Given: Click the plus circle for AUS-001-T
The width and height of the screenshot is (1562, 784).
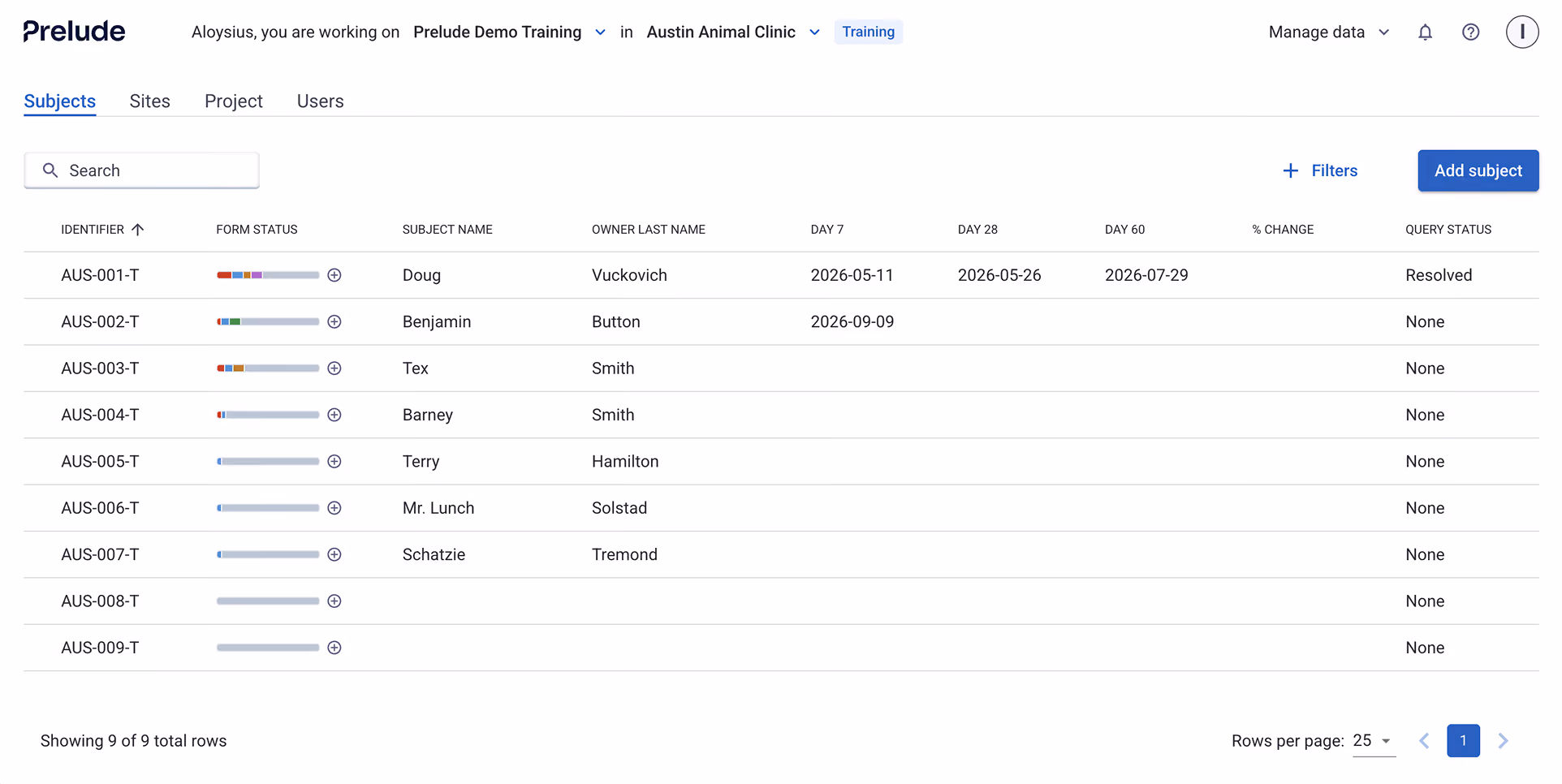Looking at the screenshot, I should 334,275.
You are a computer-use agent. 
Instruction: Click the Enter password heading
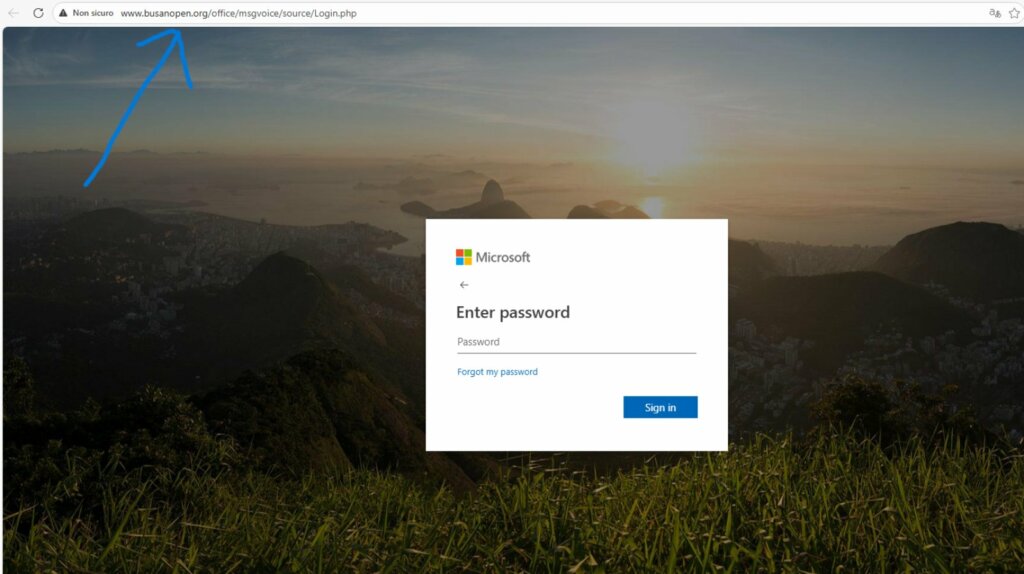[513, 312]
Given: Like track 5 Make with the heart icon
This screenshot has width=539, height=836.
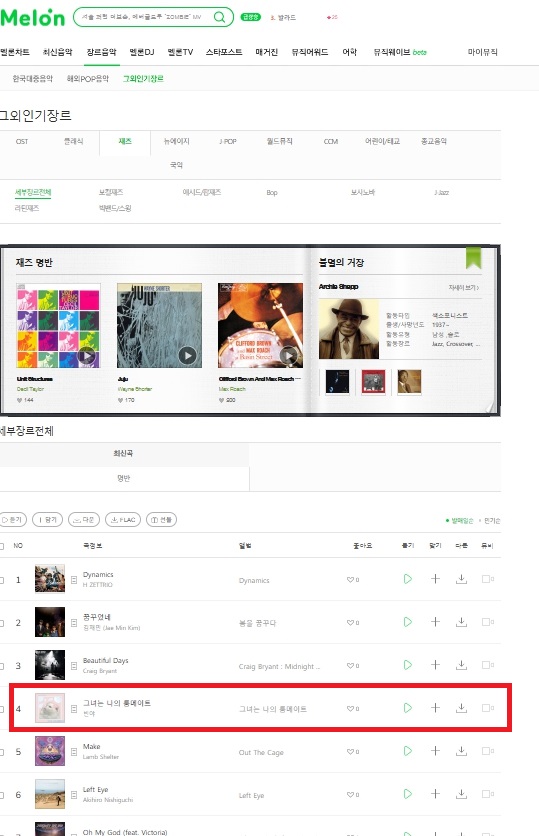Looking at the screenshot, I should coord(352,752).
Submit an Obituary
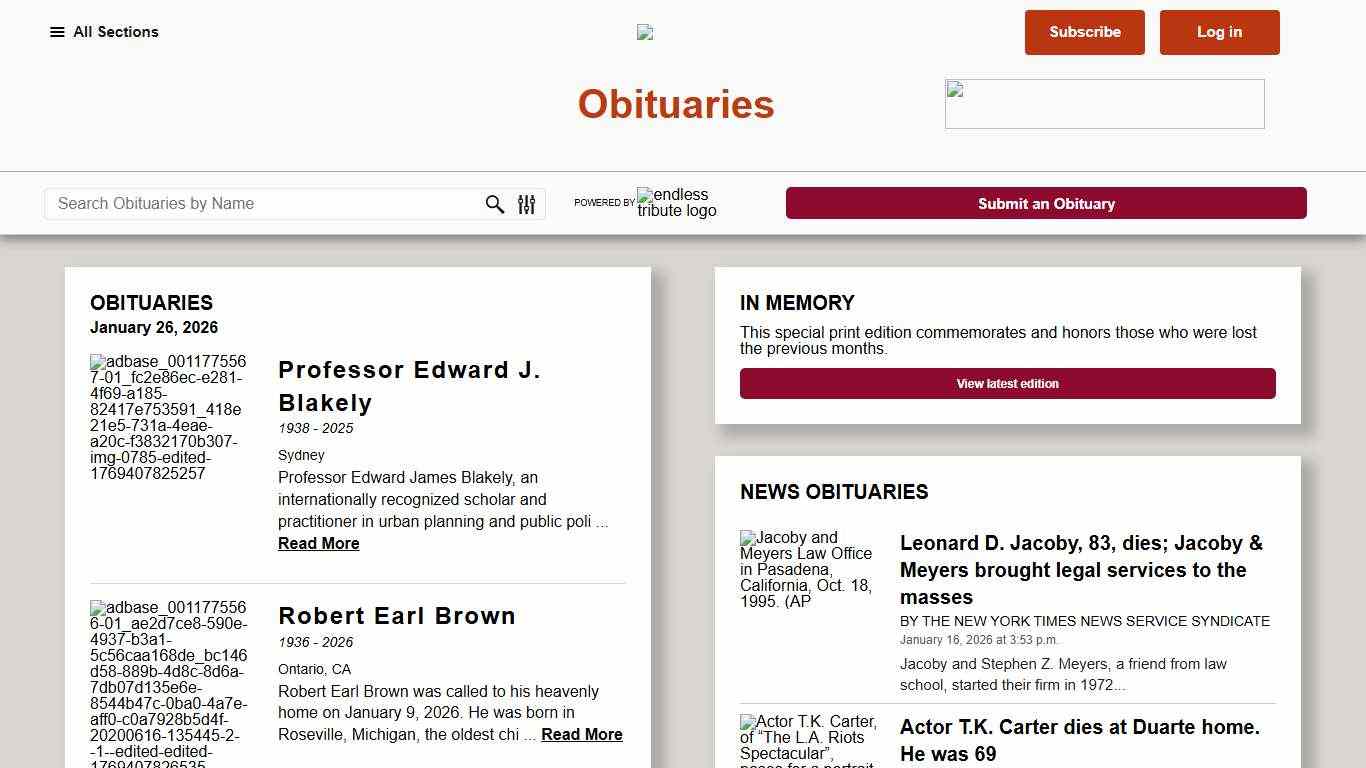 click(x=1046, y=203)
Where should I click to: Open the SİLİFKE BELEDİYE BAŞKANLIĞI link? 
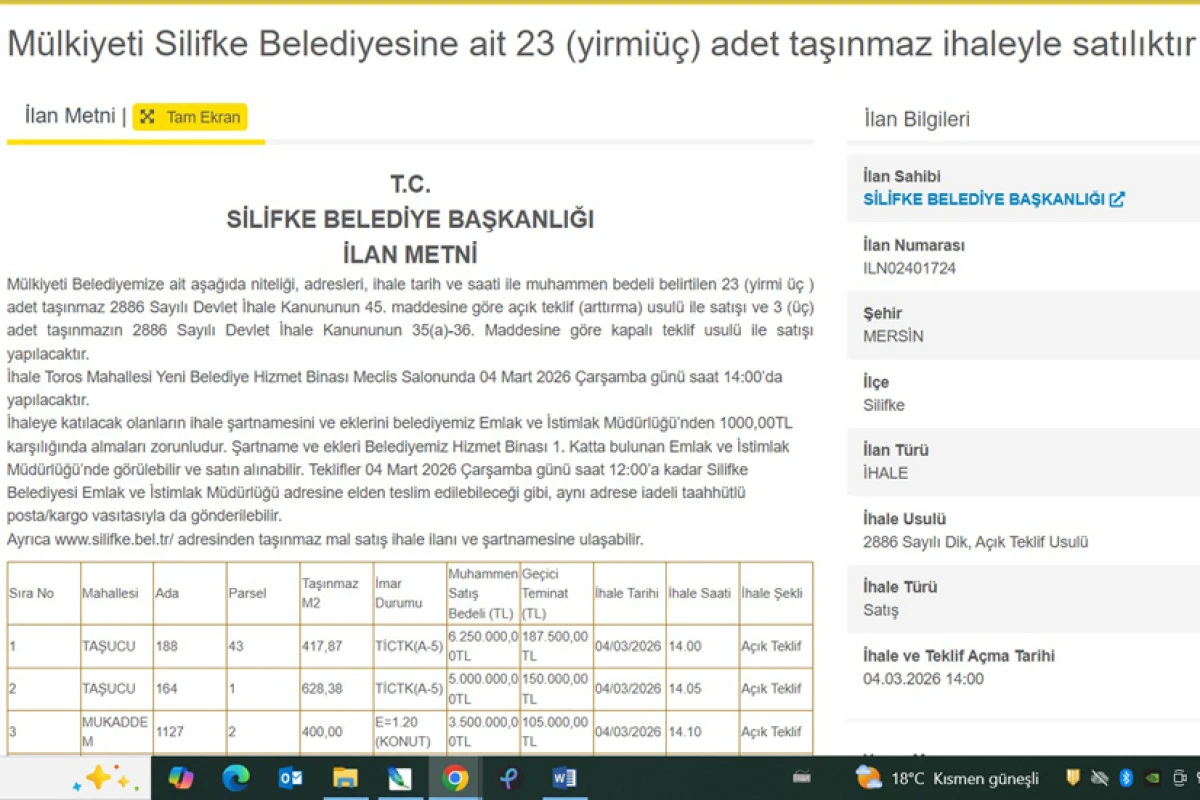tap(985, 198)
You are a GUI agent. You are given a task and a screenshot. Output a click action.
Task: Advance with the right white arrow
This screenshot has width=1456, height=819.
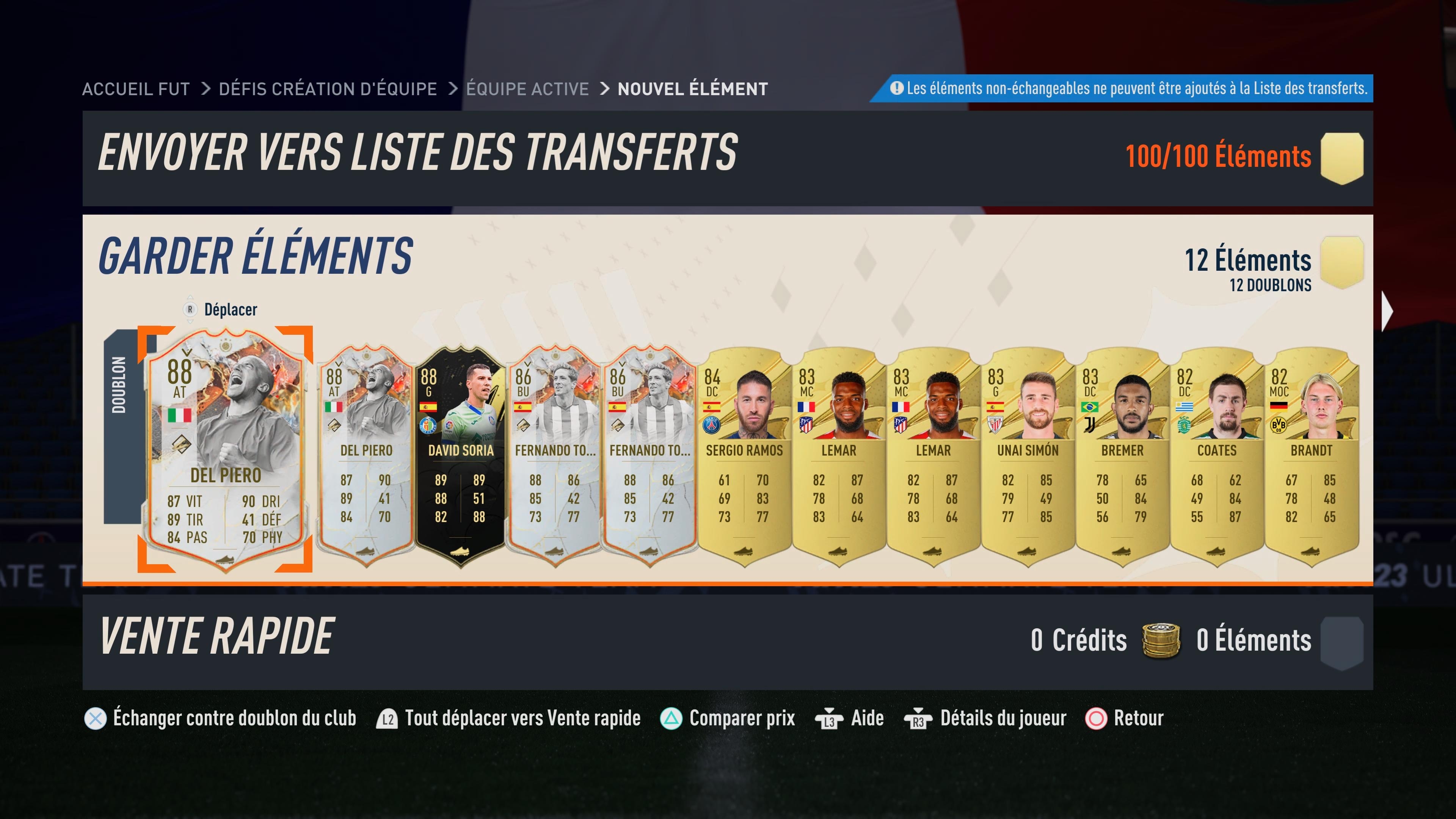tap(1387, 311)
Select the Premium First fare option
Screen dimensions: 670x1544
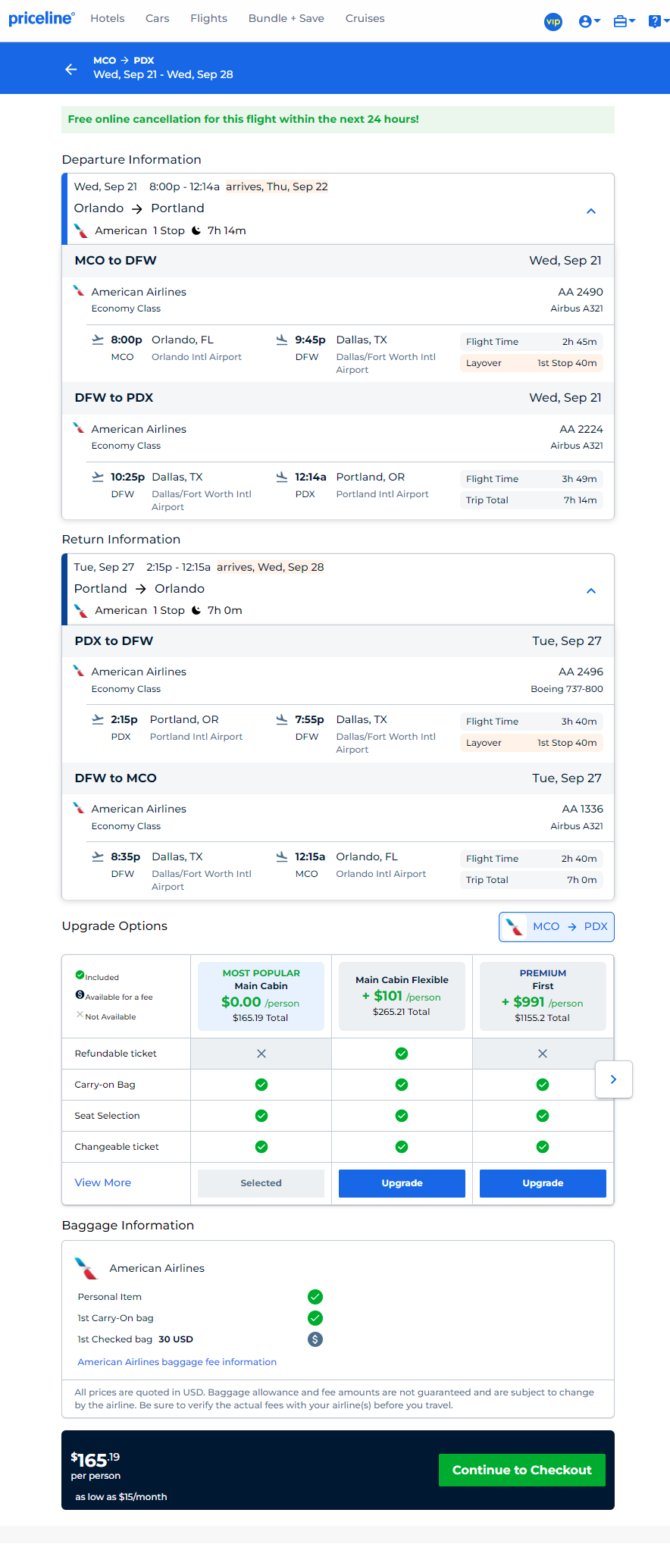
• • • • • • •
• EXERCISE GOAL:
Wherever a picture appears in the records above, skip it and retype everything else exactly.

• ANSWER TO THIS PROBLEM:
Given: Click the plus circle for AUS-001-T
The width and height of the screenshot is (1562, 784).
Looking at the screenshot, I should 334,275.
You are a computer-use agent. 
Instruction: Click the Enter password heading
[513, 312]
Given: Like track 5 Make with the heart icon
This screenshot has width=539, height=836.
Looking at the screenshot, I should coord(352,752).
Submit an Obituary
 click(x=1046, y=203)
Where should I click to: Open the SİLİFKE BELEDİYE BAŞKANLIĞI link? 
tap(985, 198)
You are a GUI agent. You are given a task and a screenshot. Output a click action.
Task: Advance with the right white arrow
This screenshot has width=1456, height=819.
tap(1387, 311)
Select the Premium First fare option
Screen dimensions: 670x1544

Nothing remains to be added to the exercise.